Mark CuthbertsonIn the 1970’s, 421-a was created to stimulate housing development at a time when residential construction rates were dropping in New York City. In exchange for constructing new housing, the city agreed to make owners exempt from paying the increase in property taxes that resulted from the new construction for anywhere from 10-25 years.

Once the 1980’s came around, housing had rebounded a bit, so the city created an “exclusion zone” in Manhattan, roughly between 14th Street and 96th Street. In the “exclusion zone”, developers can only qualify for the tax exemption if they include affordable units either on-site (by designating a percentage of the units as low-income units) or off-site (by purchasing “negotiable certificates” from developers building low-income housing elsewhere in the city.) In 2005, the exclusion zone was extended to cover the Greenpoint-Williamsburg waterfront.

The program has been somewhat of a failure at providing substantial affordable housing. In 2003, the Independent Budget Office conducted a study of the program and found that from 1985 – 2002, only 7% (4,905) of the 69,000 units subsidized through the 421-a program were affordable to low or moderate income families. They also calculated that the average lifetime cost to the city of each unit ranged from $19,400 for a 15-year exemption to $91,455 for a 20-year exemption. Last year, 421-a was responsible for more than $1.1 billion in forgone tax revenue.

This June, the tax exemption program was up for renewal, but not without controversy. A hot debate between politicians, developers, and affordable housing advocates has been at the center of discussions on reform. Affordable housing advocates have long argued that revenue should be collected and used to pay for low-income housing, while developers continue to insist fewer buildings will be constructed without the tax break.
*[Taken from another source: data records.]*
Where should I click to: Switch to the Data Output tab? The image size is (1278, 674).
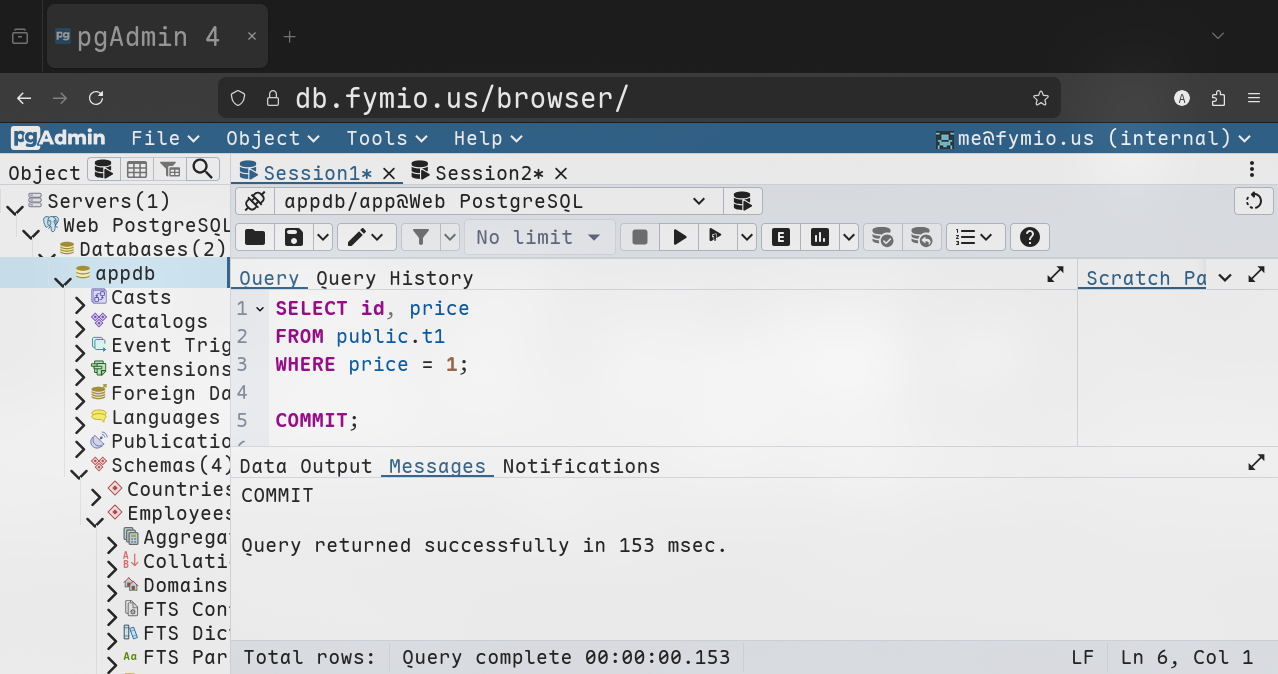pos(305,466)
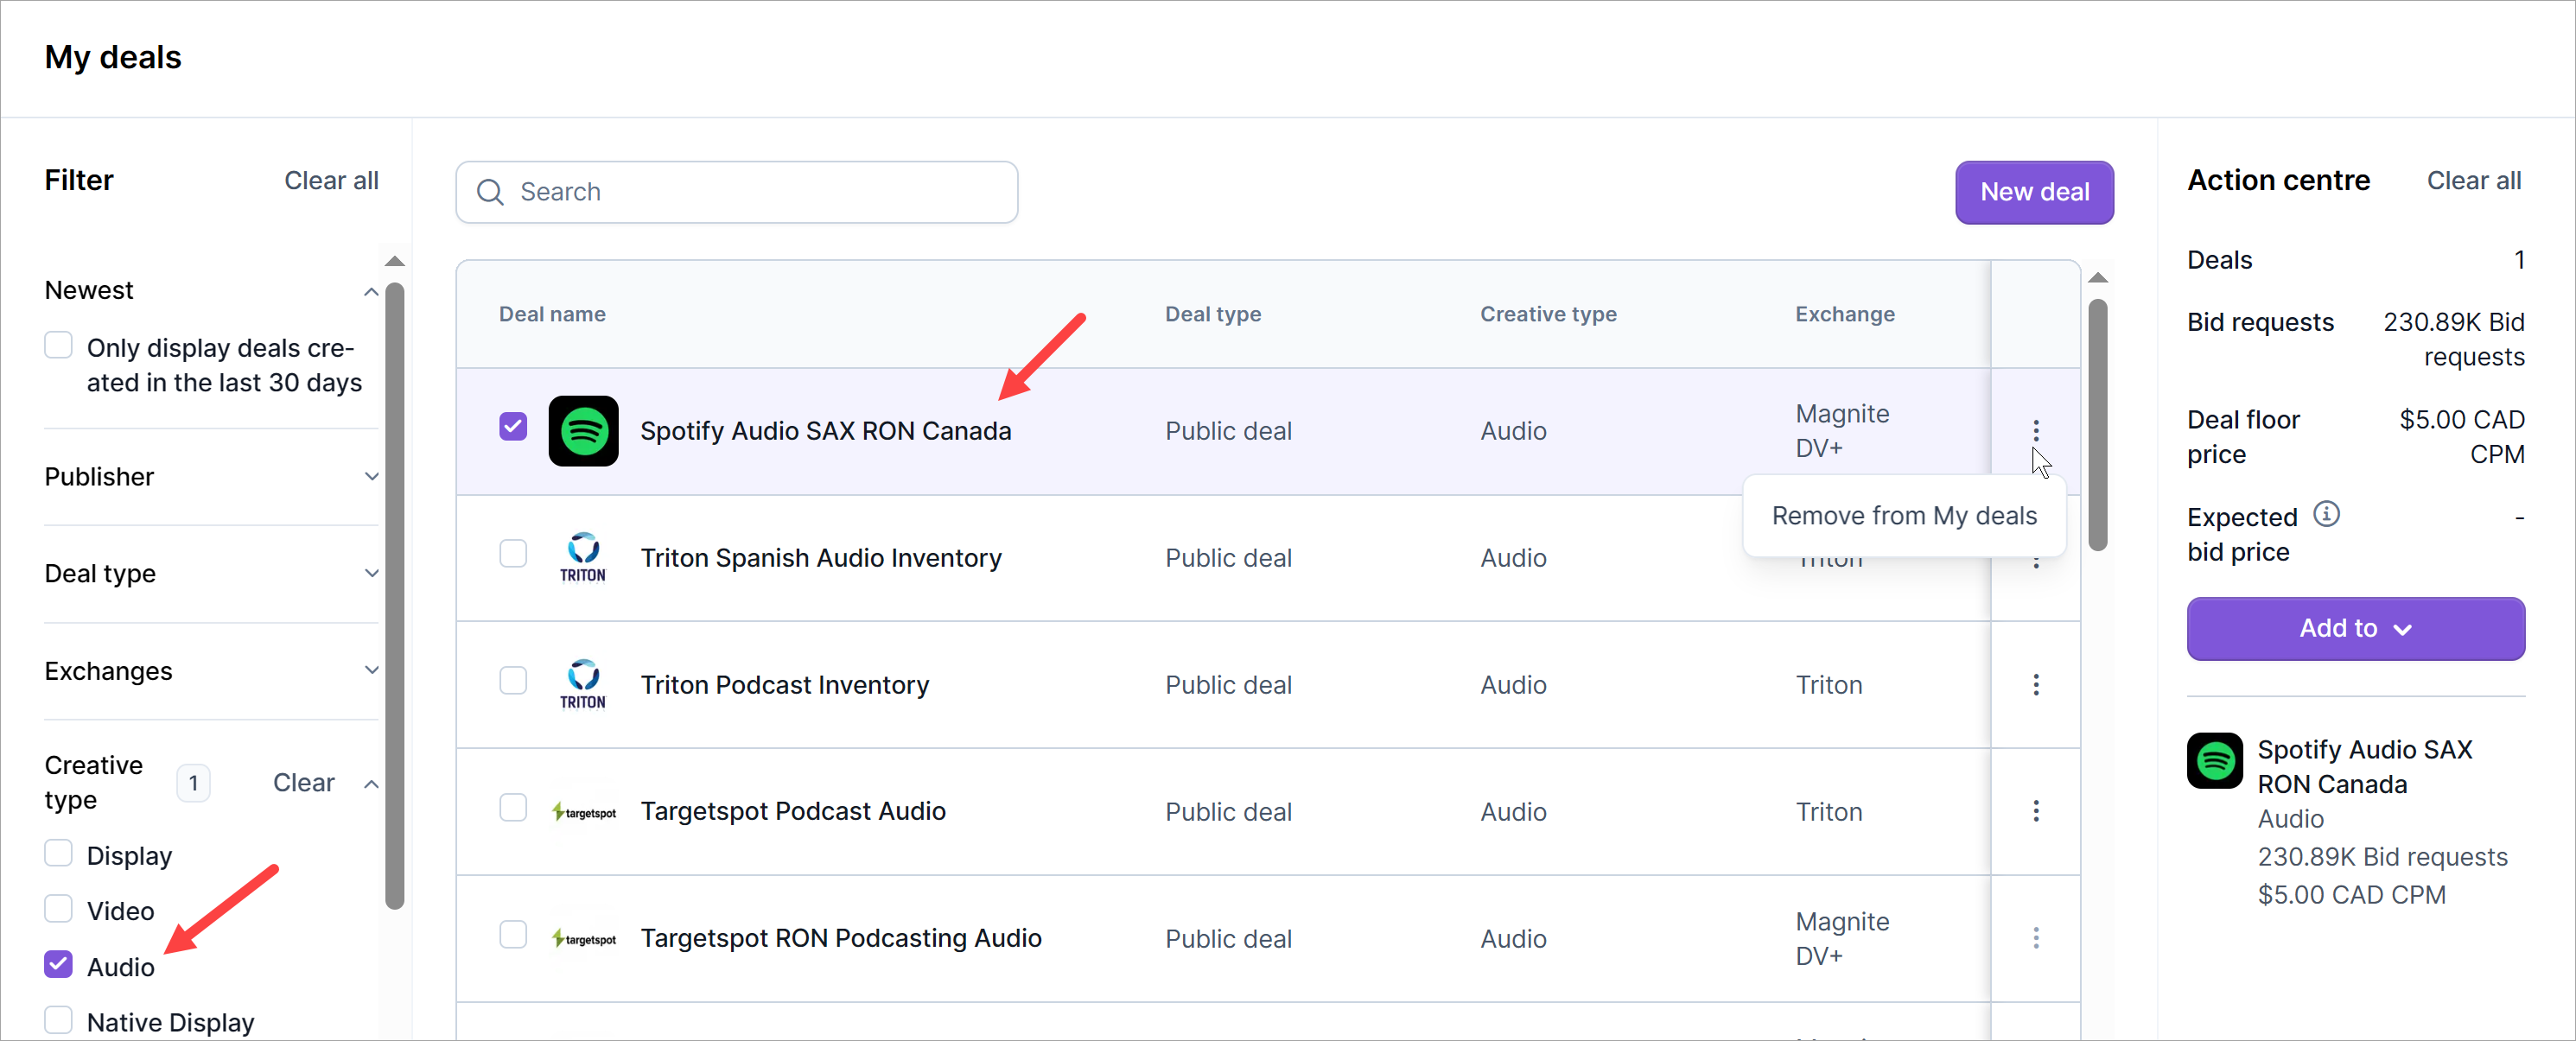Click the Expected bid price info icon
2576x1041 pixels.
coord(2326,514)
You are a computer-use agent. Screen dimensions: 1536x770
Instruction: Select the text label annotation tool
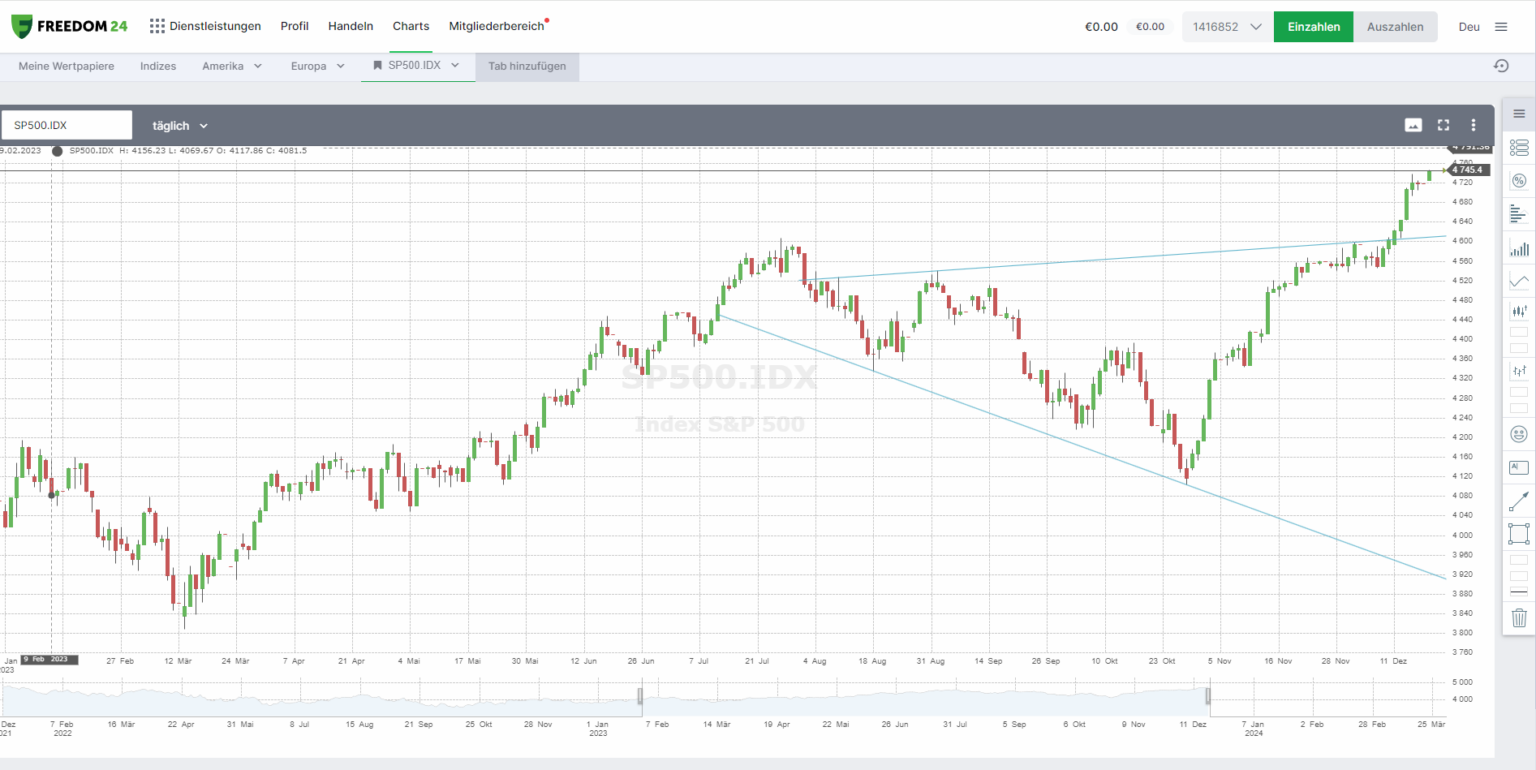1519,467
State Legislature voted, and they decided to require developers to build more affordable units (between 25 percent and 30 percent of units) and eliminate exemptions based on location. In exchange, the break was extended to 35 years, up from the 25 year maximum currently. Developers will be given three options tailored to different types of housing markets. There is also a new ban on most condos and co-ops from receiving the tax break, with some exceptions that are meant to protect small, reasonably-priced projects in the outer boroughs.

The De Blasio administration was the main driver for reform. Aides to the mayor said the changes to 421-a are expected to result in the creation of 24,000 affordable housing units over the next decade. The existing program, they estimated, would only have resulted in about 12,000 new units. The reformed program will also reach lower incomes than the existing program, with affordability requirements down to $31,000 per year.

The fate of these changes are now in the hands of two special interests groups: The Real Estate Board of New York, representing the city’s biggest developers, and the Building and Construction Trades Council of Greater New York, representing various construction unions. One important stipulation of the reform is that leaders from both organizations must sign a “memorandum of understanding” by the end of the year, or they risk losing the program altogether.

The current 421-a program has been extended until Jan. 15, 2016. Changes will not apply to projects that start construction before January. The measure also grandfathers in any projects that complete 421-a applications before the end of the year.